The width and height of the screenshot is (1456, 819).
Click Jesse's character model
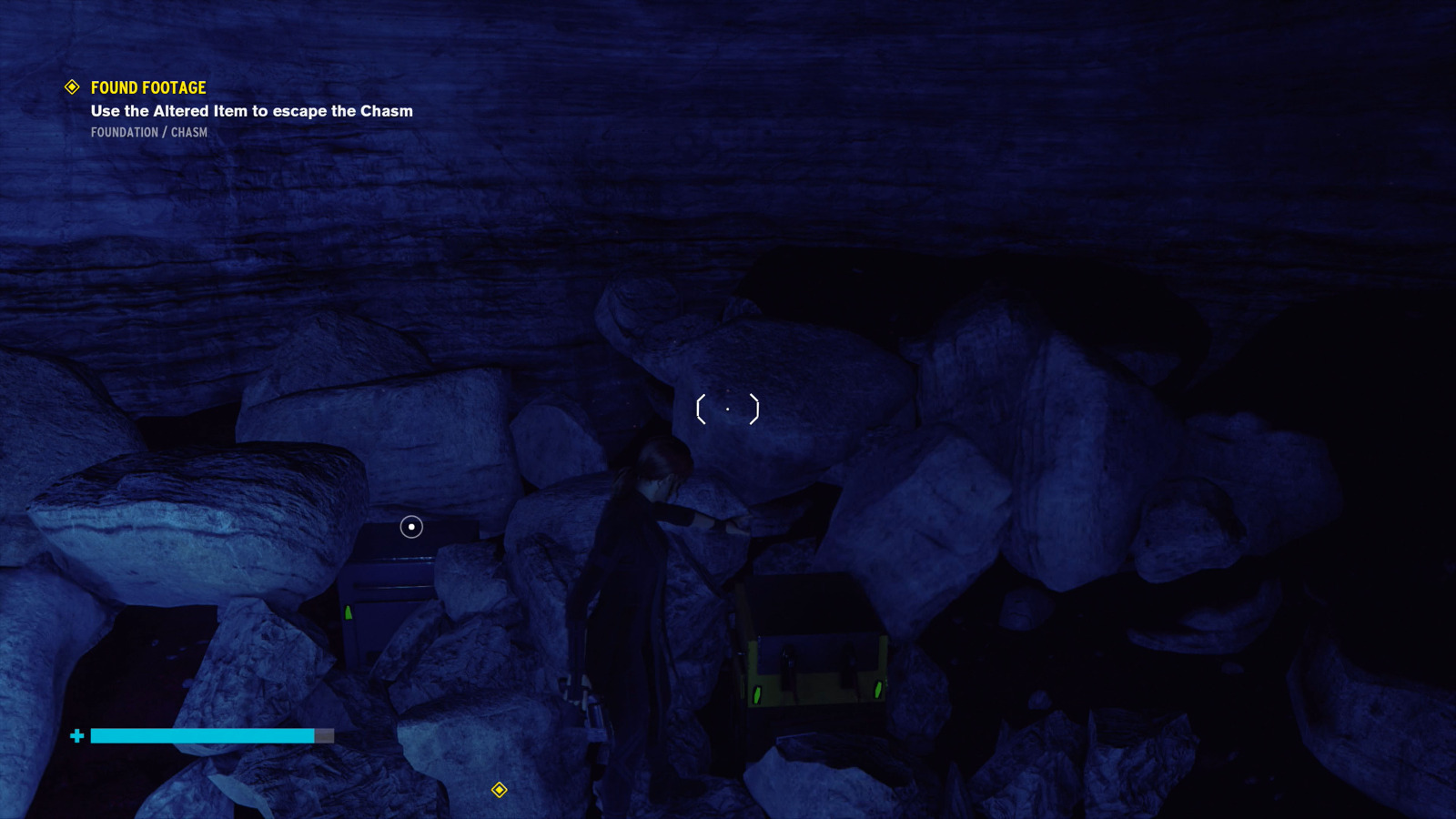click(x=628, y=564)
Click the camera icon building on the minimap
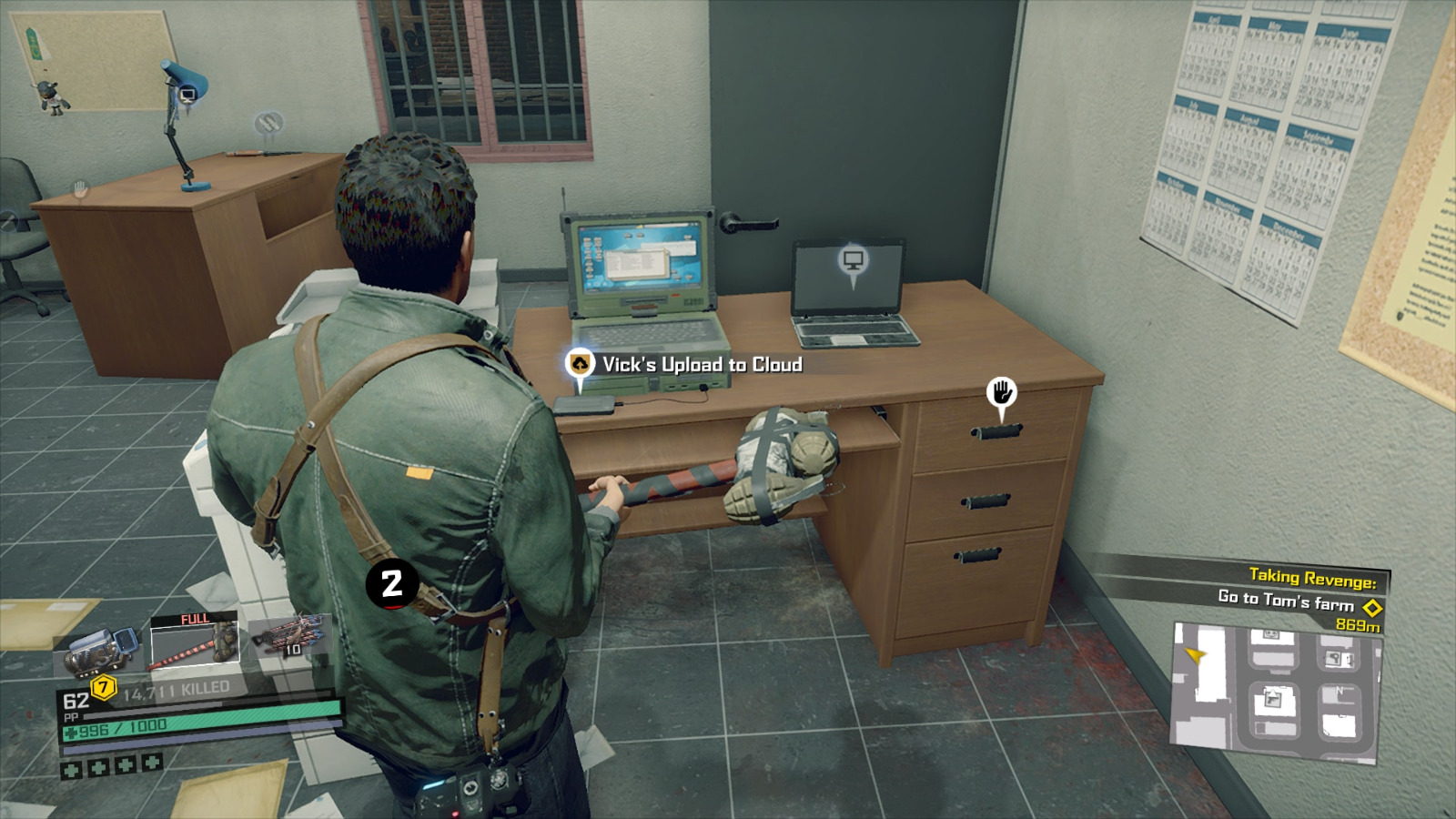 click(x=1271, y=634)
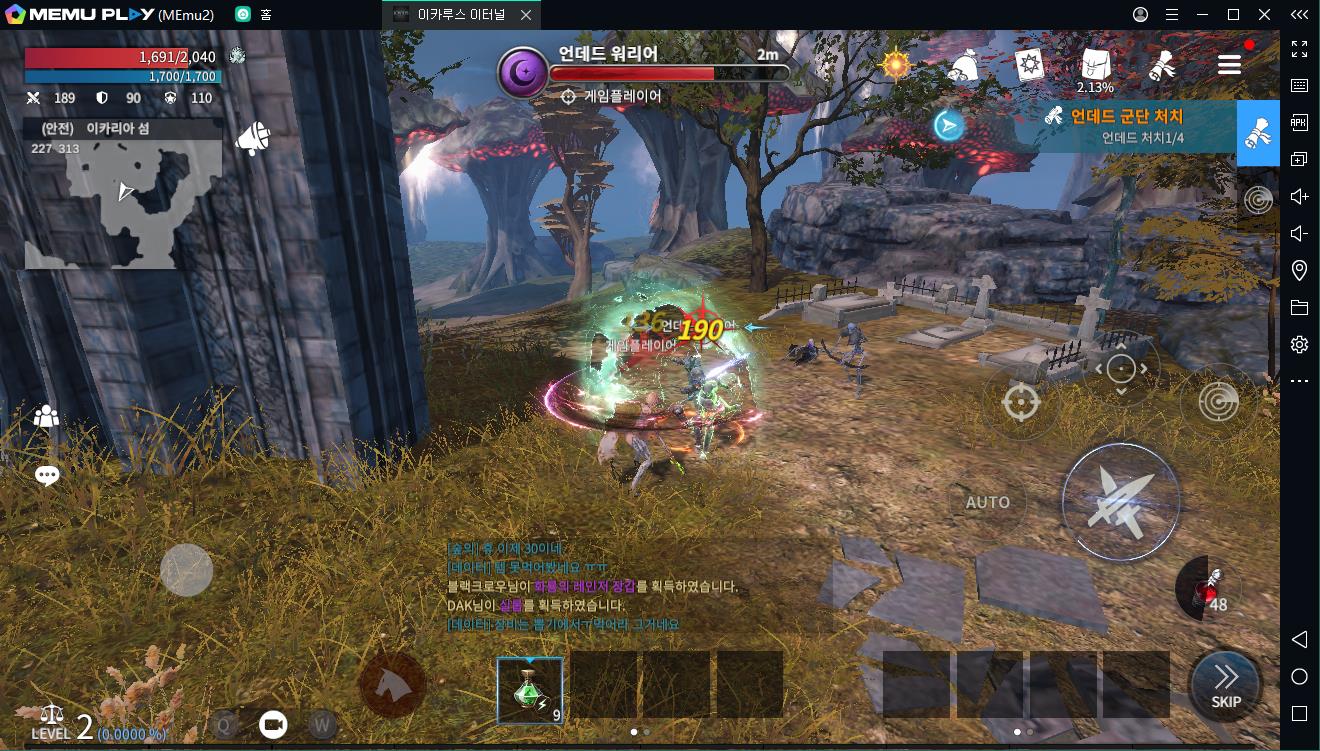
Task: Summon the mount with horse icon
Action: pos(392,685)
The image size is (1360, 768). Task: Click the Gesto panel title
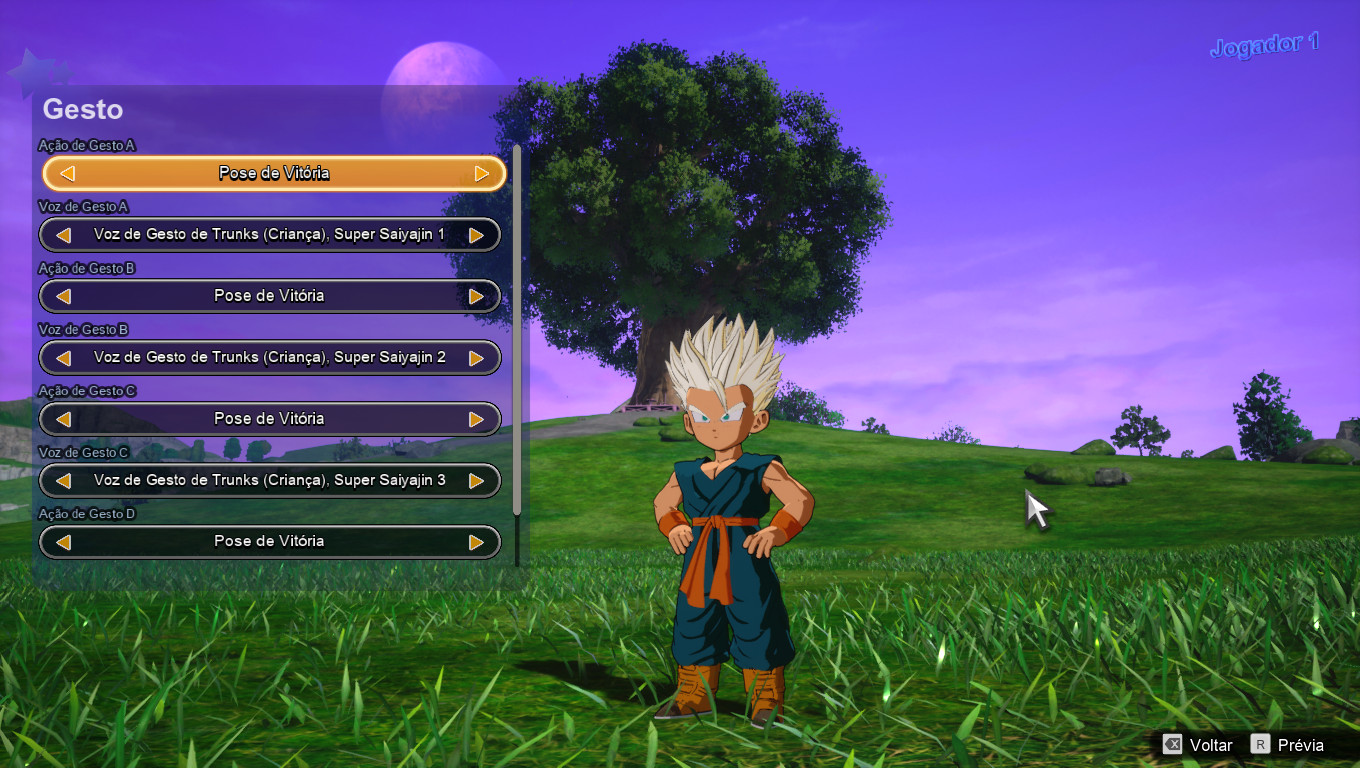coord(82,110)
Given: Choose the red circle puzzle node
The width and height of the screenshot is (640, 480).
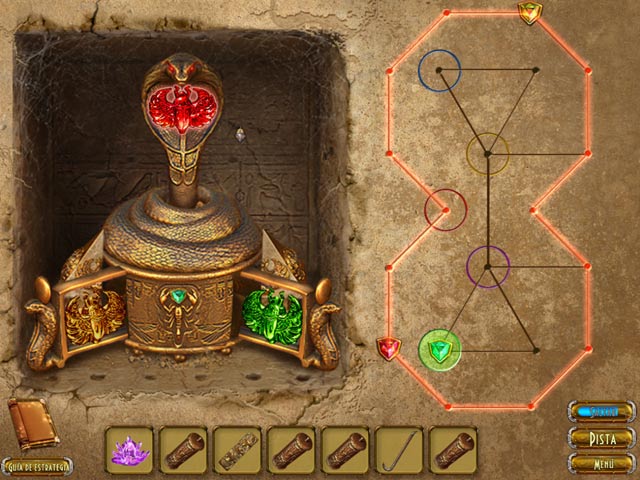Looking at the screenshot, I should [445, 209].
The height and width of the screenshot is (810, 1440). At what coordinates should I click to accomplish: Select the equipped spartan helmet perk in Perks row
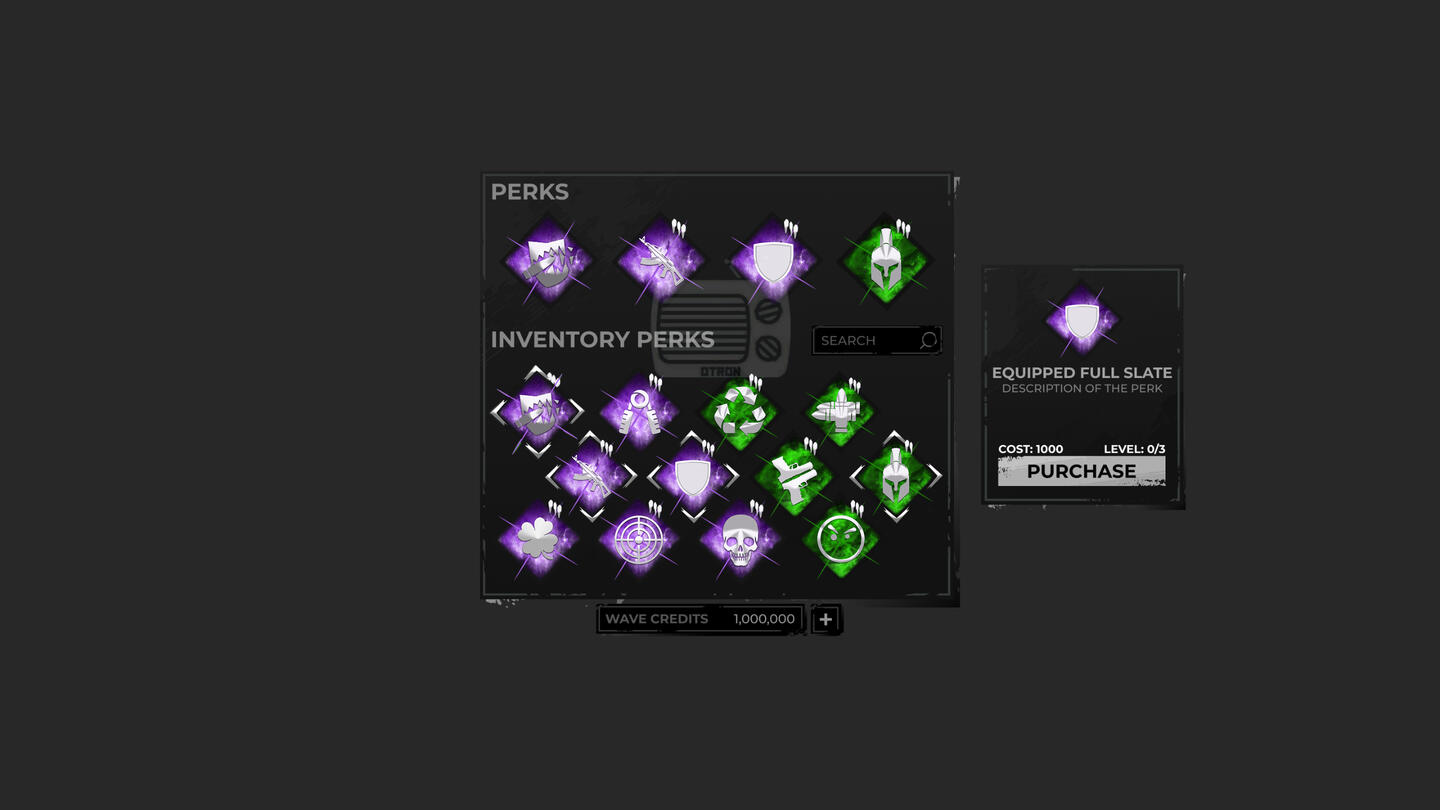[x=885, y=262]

=====

> **OBJECTIVE**
Rewrite the records above with every occurrence of "character model" replaced by "avatar", keeping everything else the same. Omit the pictures.

> **FINISHED EXERCISE**
The width and height of the screenshot is (1456, 819).
Click Jesse's avatar
click(x=628, y=564)
Click the camera icon building on the minimap
 click(x=1271, y=634)
Task: Summon the mount with horse icon
Action: pos(392,685)
The image size is (1360, 768). Task: Click the Gesto panel title
coord(82,110)
Given: Choose the red circle puzzle node
The width and height of the screenshot is (640, 480).
Looking at the screenshot, I should [445, 209].
The height and width of the screenshot is (810, 1440). At what coordinates should I click to accomplish: Select the equipped spartan helmet perk in Perks row
[x=885, y=262]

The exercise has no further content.